:: Exercise input

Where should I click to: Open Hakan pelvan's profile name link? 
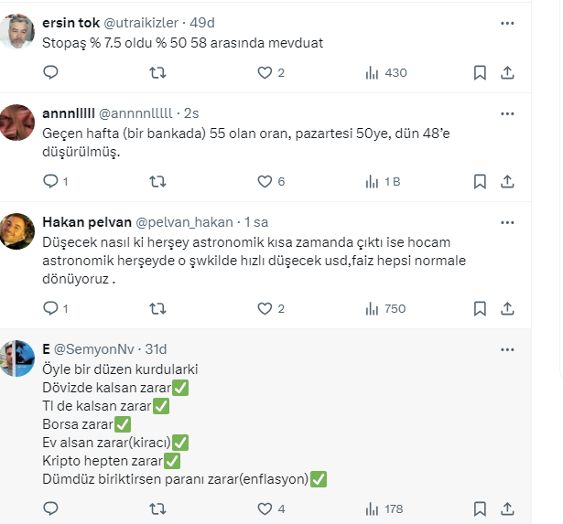(x=86, y=222)
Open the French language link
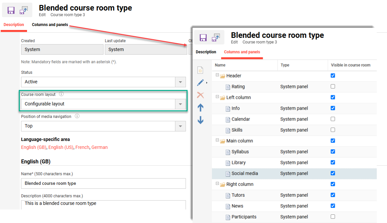The width and height of the screenshot is (387, 223). 82,147
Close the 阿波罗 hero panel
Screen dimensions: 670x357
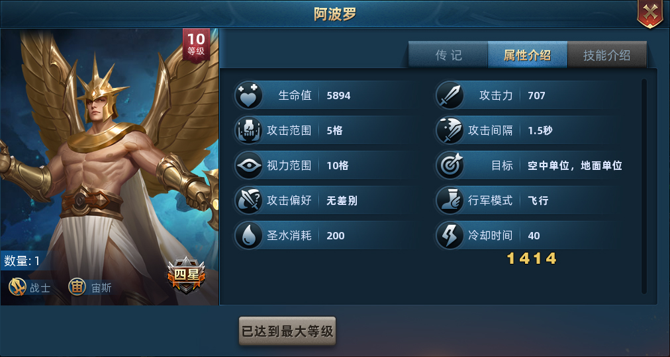(650, 13)
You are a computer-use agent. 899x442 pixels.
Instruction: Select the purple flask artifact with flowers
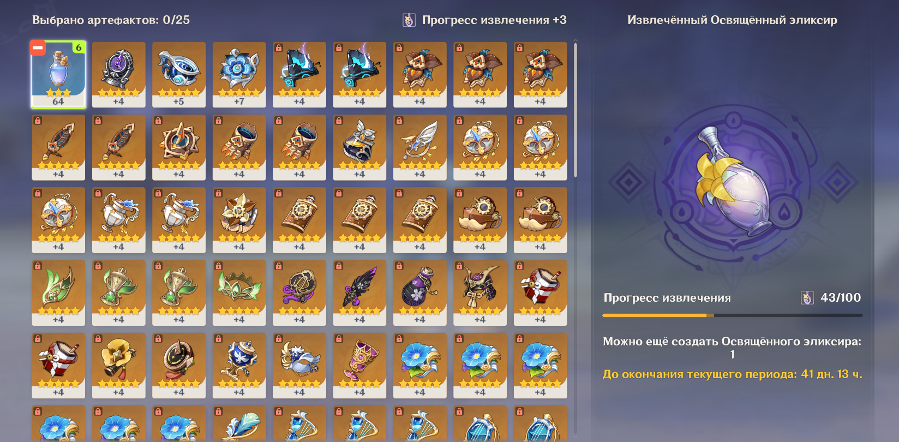click(x=419, y=293)
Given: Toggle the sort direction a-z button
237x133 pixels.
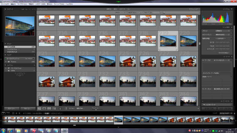Looking at the screenshot, I should 66,109.
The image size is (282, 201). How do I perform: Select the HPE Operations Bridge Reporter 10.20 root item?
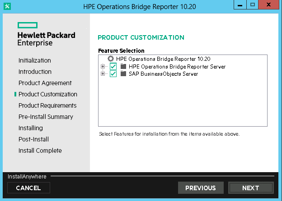[x=163, y=59]
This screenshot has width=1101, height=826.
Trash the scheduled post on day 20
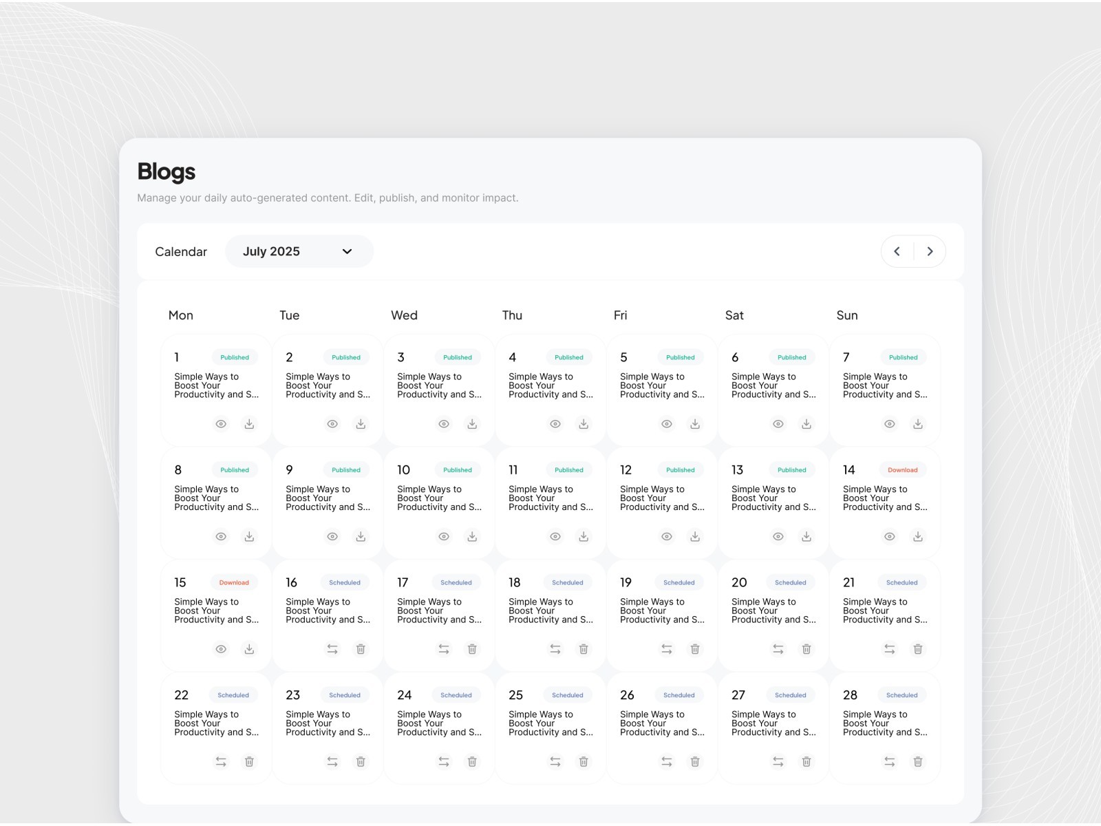pos(806,649)
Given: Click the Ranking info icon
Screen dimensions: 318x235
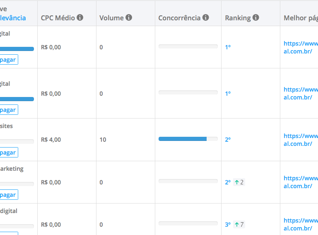Looking at the screenshot, I should [x=256, y=17].
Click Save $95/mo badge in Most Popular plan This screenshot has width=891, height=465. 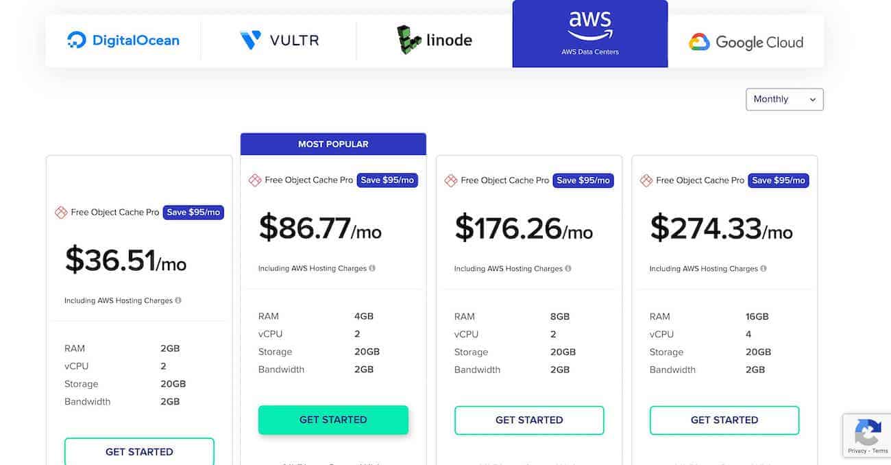[x=388, y=180]
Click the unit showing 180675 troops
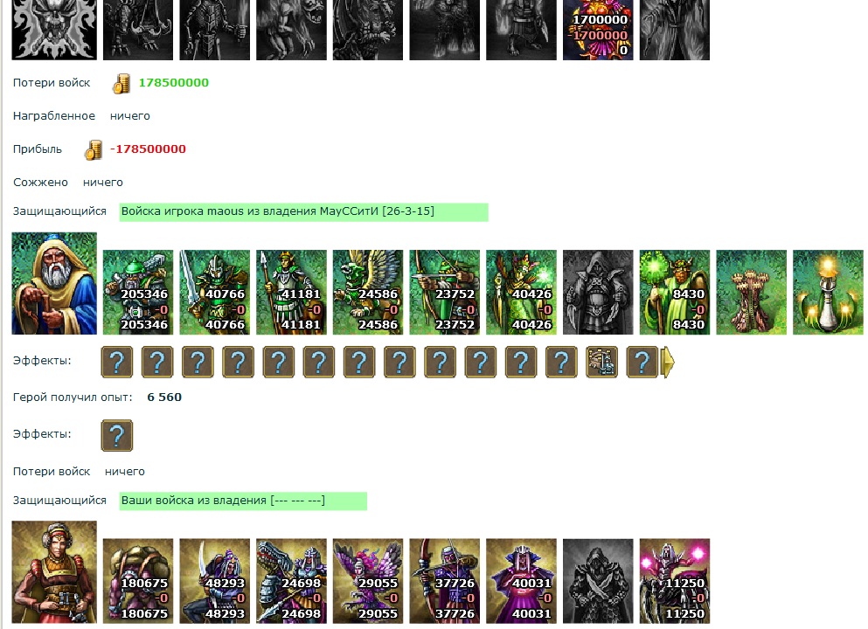This screenshot has width=868, height=629. pyautogui.click(x=138, y=581)
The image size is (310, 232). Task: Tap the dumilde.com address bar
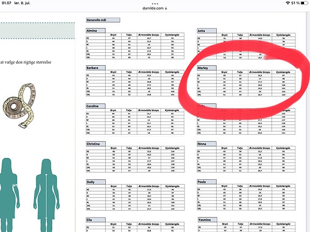pos(155,8)
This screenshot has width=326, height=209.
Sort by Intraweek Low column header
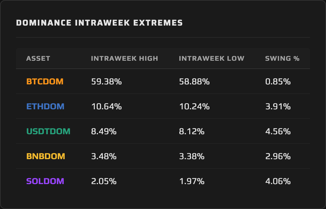click(x=212, y=58)
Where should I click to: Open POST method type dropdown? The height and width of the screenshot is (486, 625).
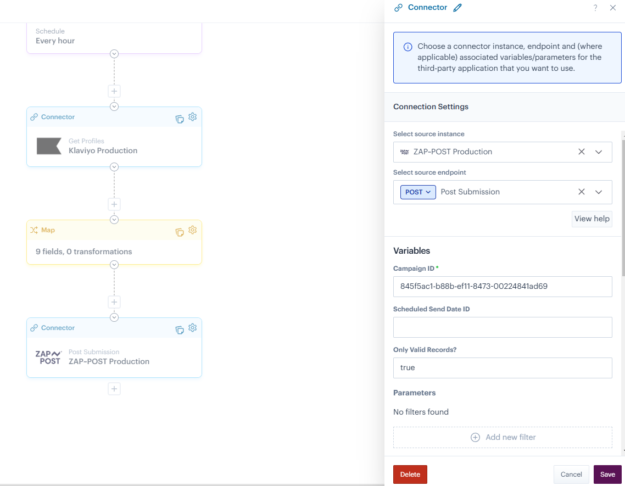point(418,192)
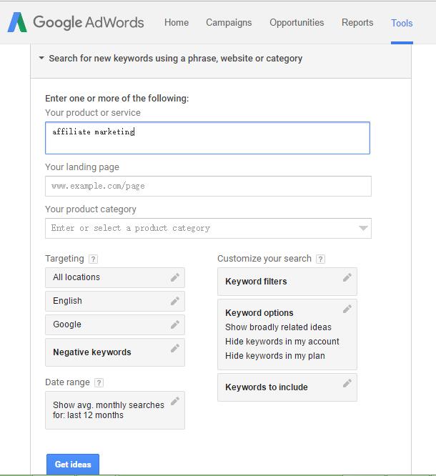Focus the product or service text box
The image size is (436, 476).
[x=207, y=138]
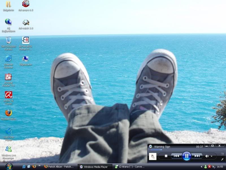Expand the quick launch overflow chevron
This screenshot has width=226, height=170.
pos(39,166)
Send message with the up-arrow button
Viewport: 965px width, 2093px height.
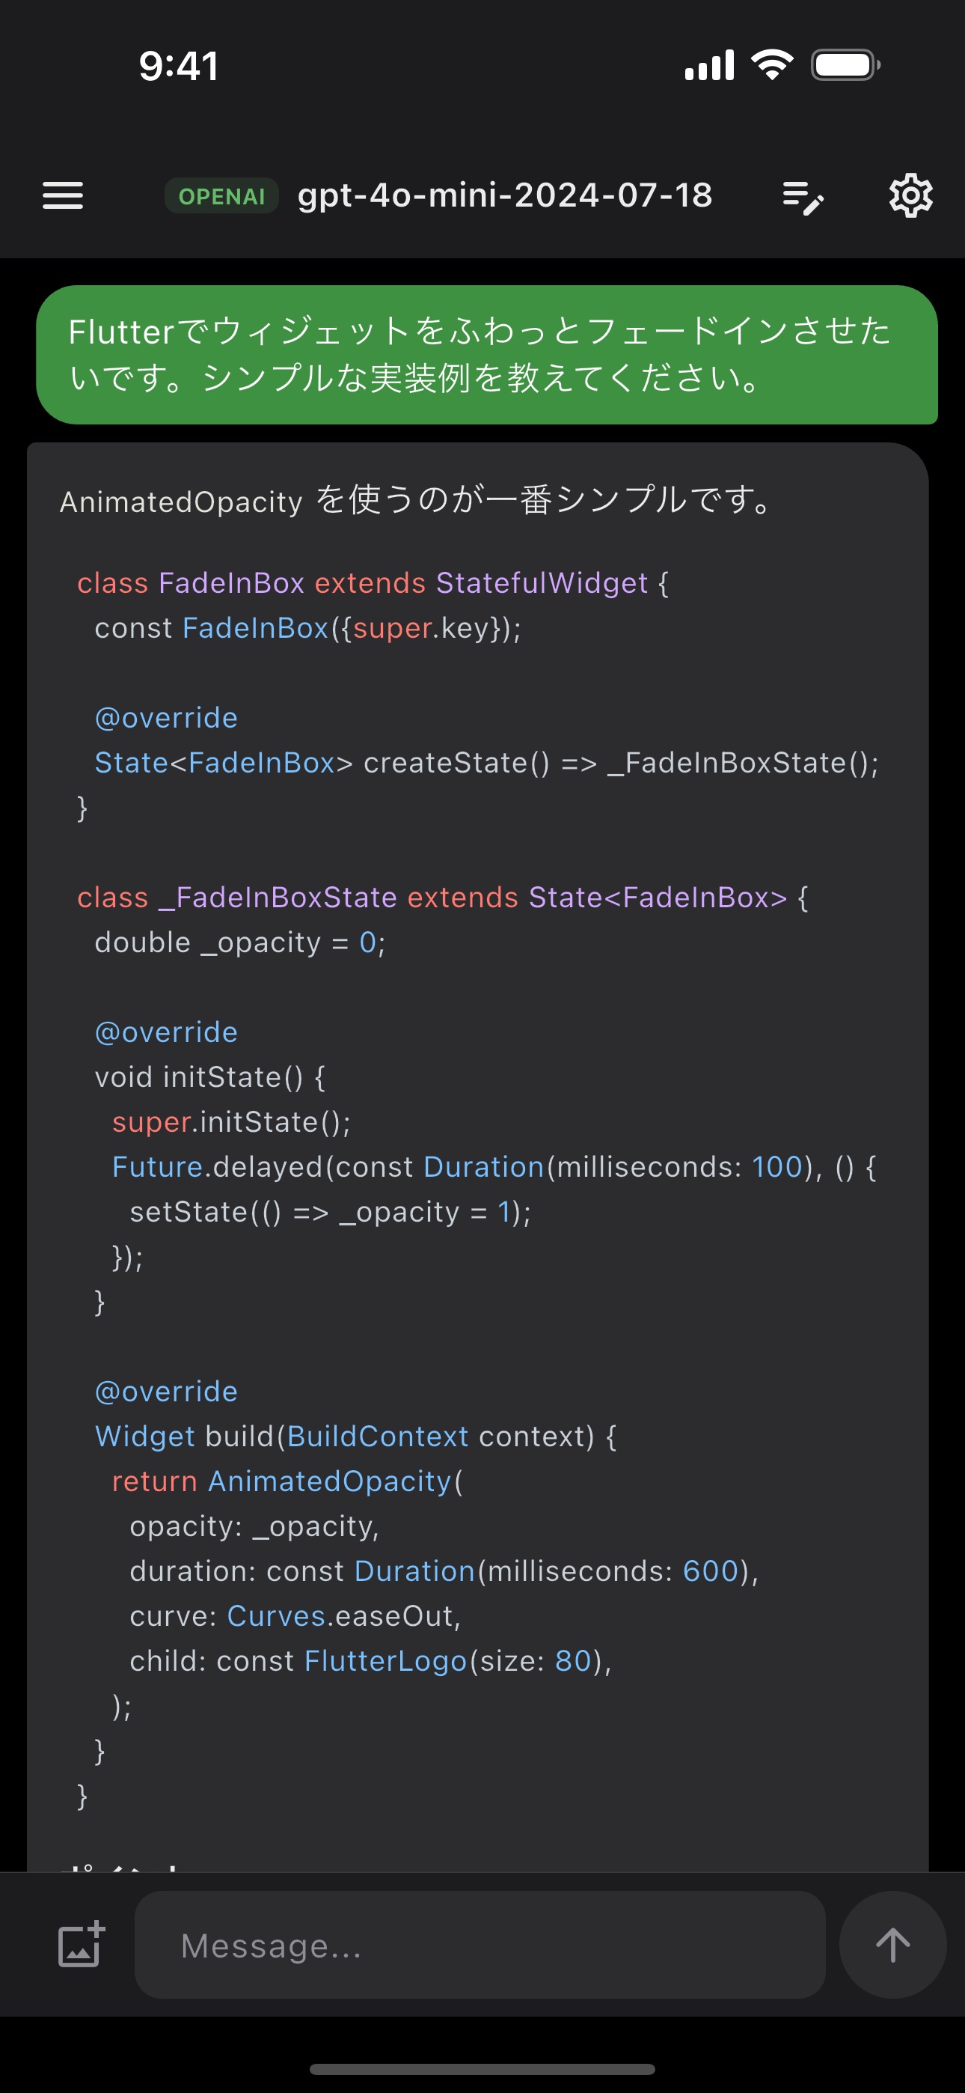(x=893, y=1944)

::::

» How to complete this task
Return exactly the lines of the data, beginning with the first and ending with the line containing "You are a computer-use agent. 899x442 pixels.". Skip the pictures.

» Answer box
Where should I click to: Open Hakan pelvan's profile name link? 
(x=86, y=222)
Open the French language link
The width and height of the screenshot is (387, 223). 82,147
Close the 阿波罗 hero panel
Screen dimensions: 670x357
(650, 13)
You are a computer-use agent. 899x442 pixels.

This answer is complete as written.